:: What is expected ::
Would you retype, word for word, the line with "How do I perform: Click" and each line after it to the end of the entries below, leaving the pictures out?
──────────
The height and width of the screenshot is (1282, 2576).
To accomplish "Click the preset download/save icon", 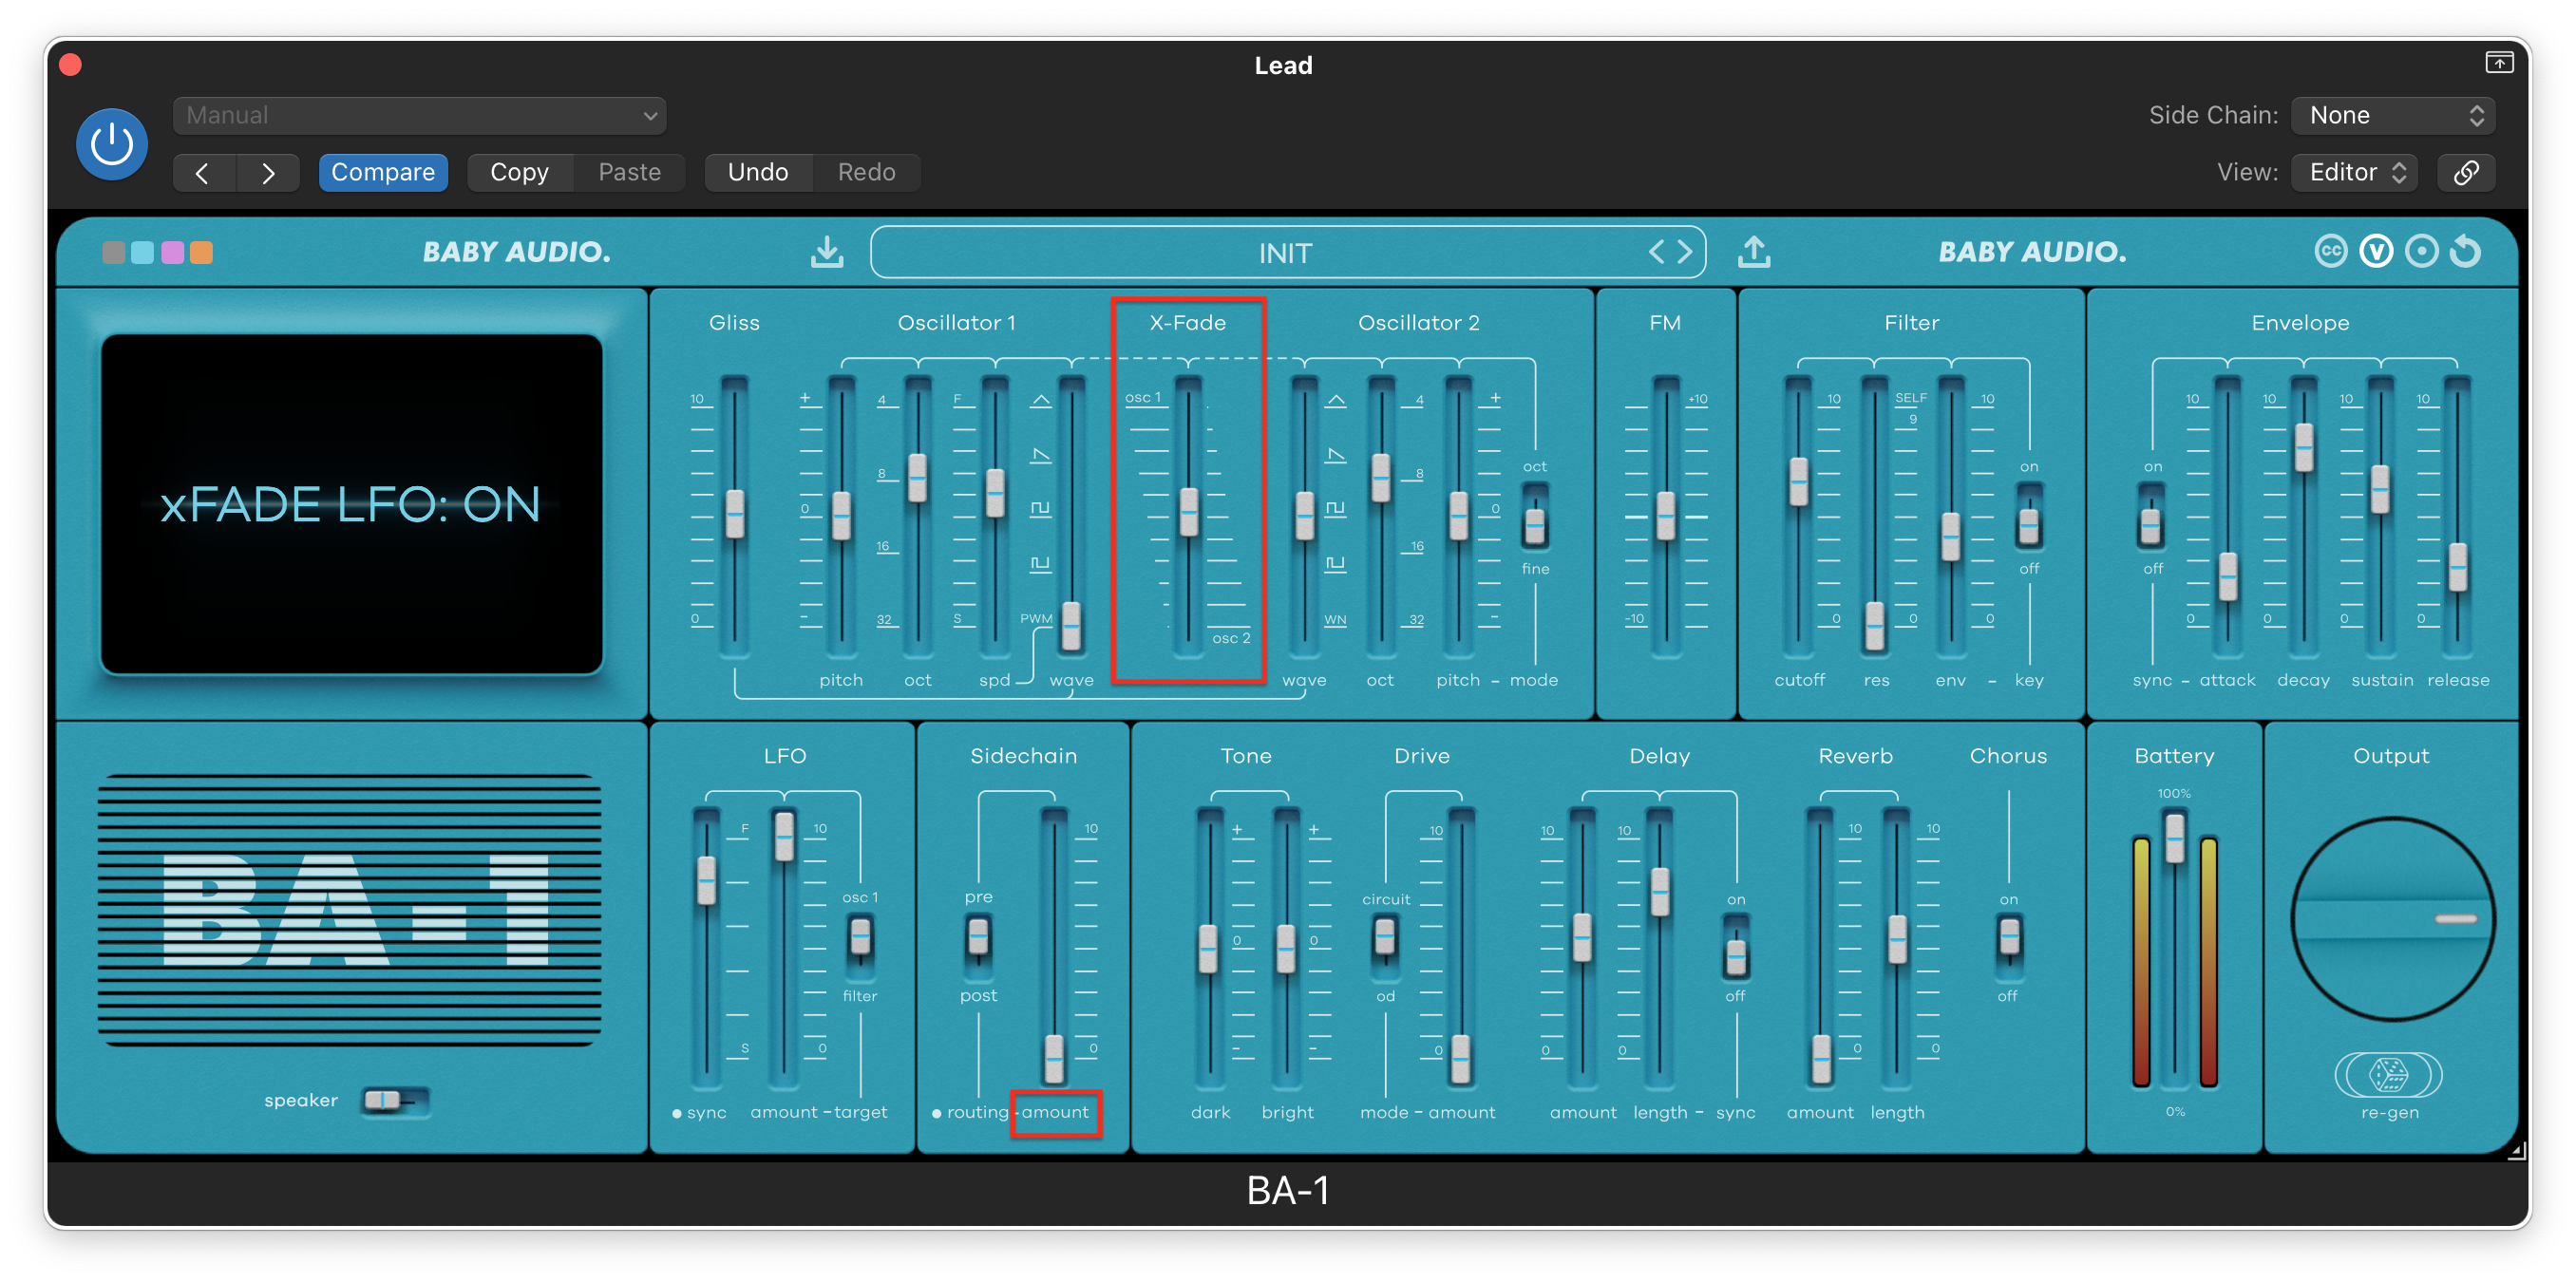I will point(826,252).
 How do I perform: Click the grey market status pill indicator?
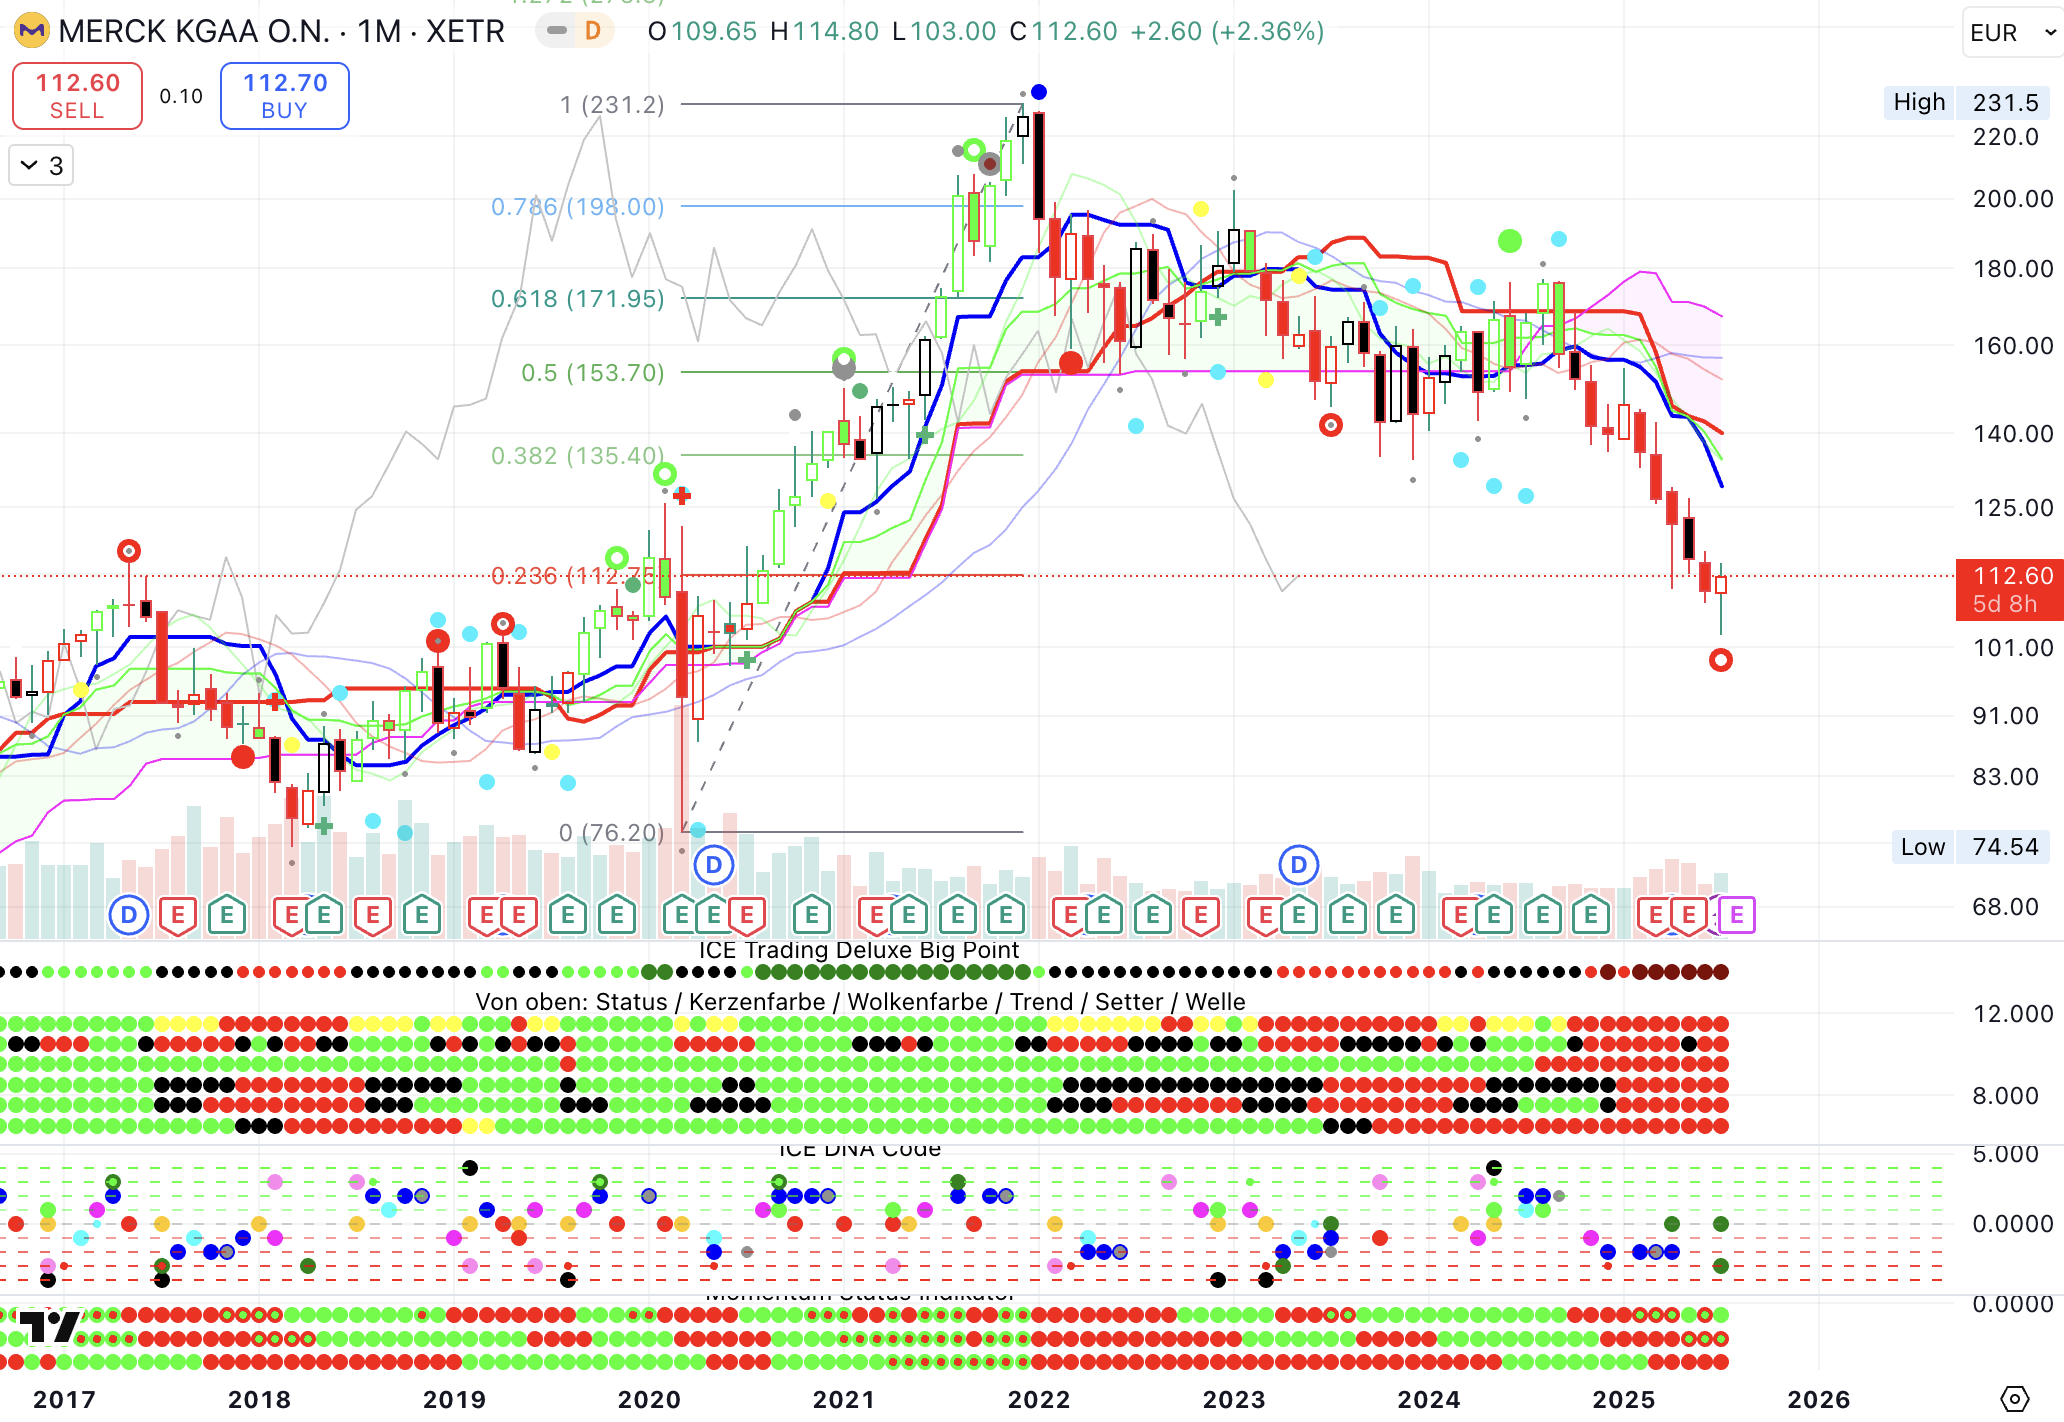pos(557,31)
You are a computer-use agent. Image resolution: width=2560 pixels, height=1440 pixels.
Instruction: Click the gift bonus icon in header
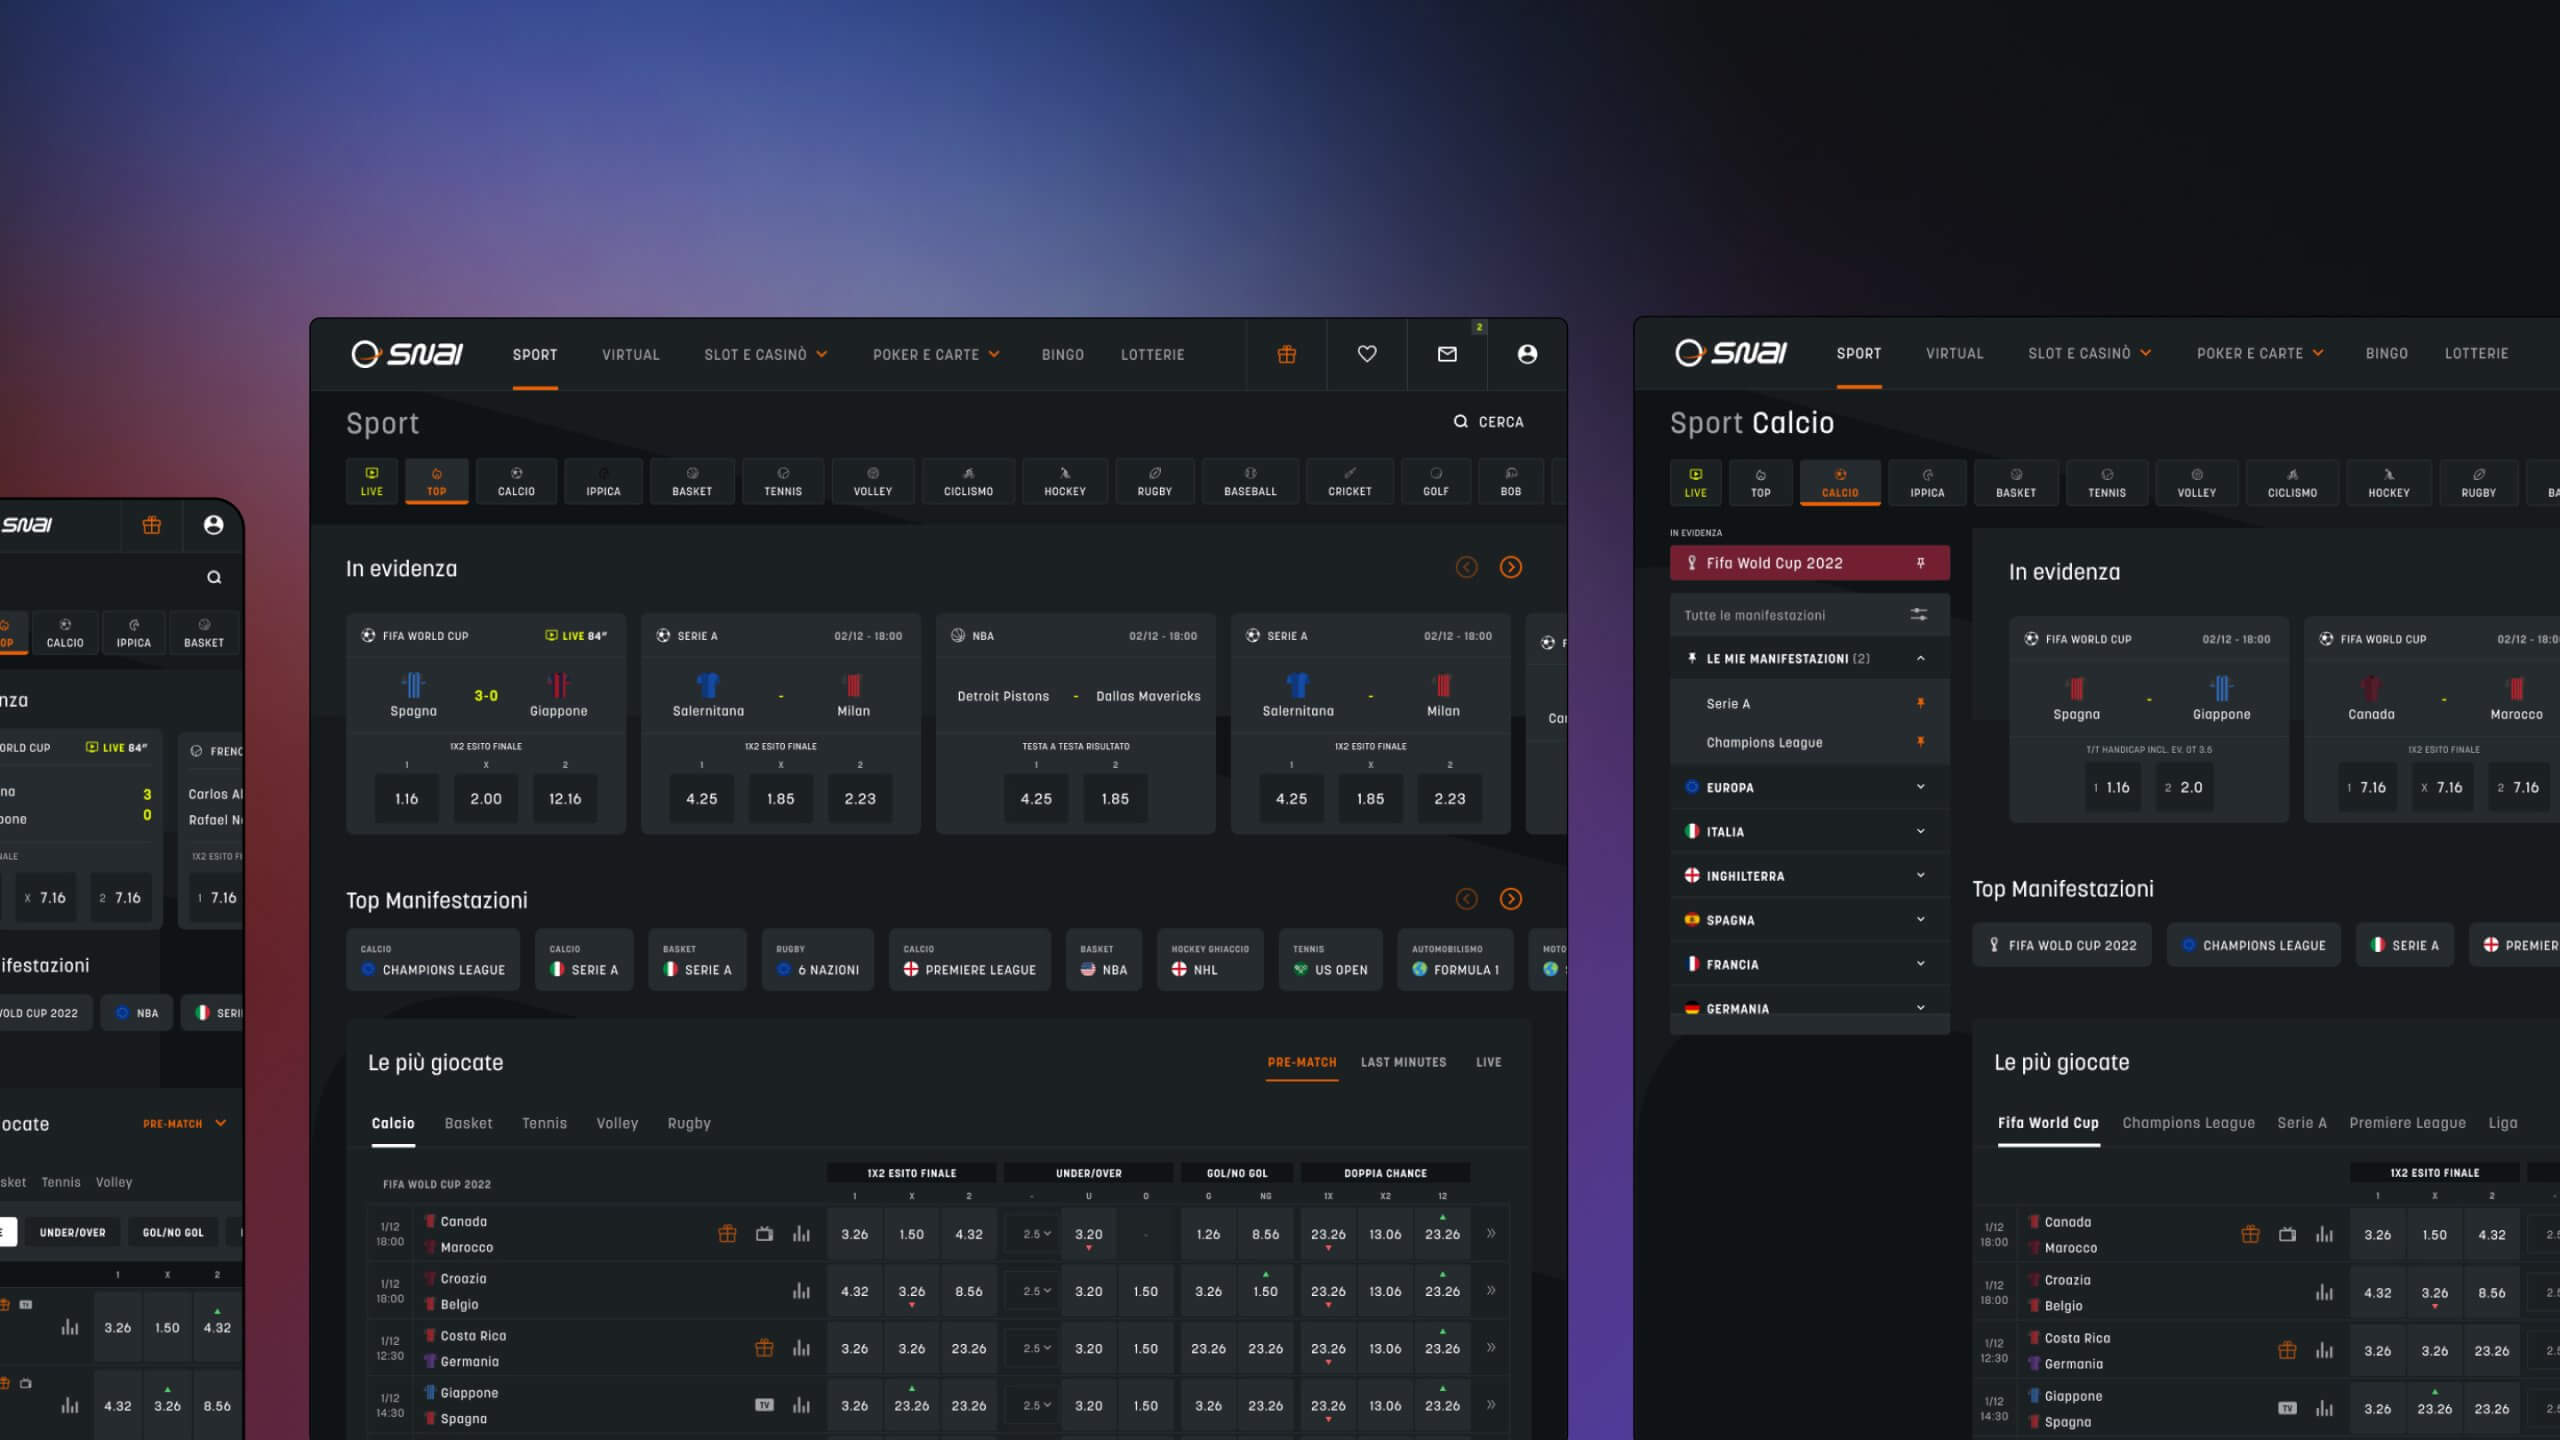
──────────
:: Response box ::
 How do I perform: Click the grey market status pill indicator?
pos(557,31)
You are a computer-use agent. Image resolution: width=2560 pixels, height=1440 pixels.
Instruction: Click the gift bonus icon in header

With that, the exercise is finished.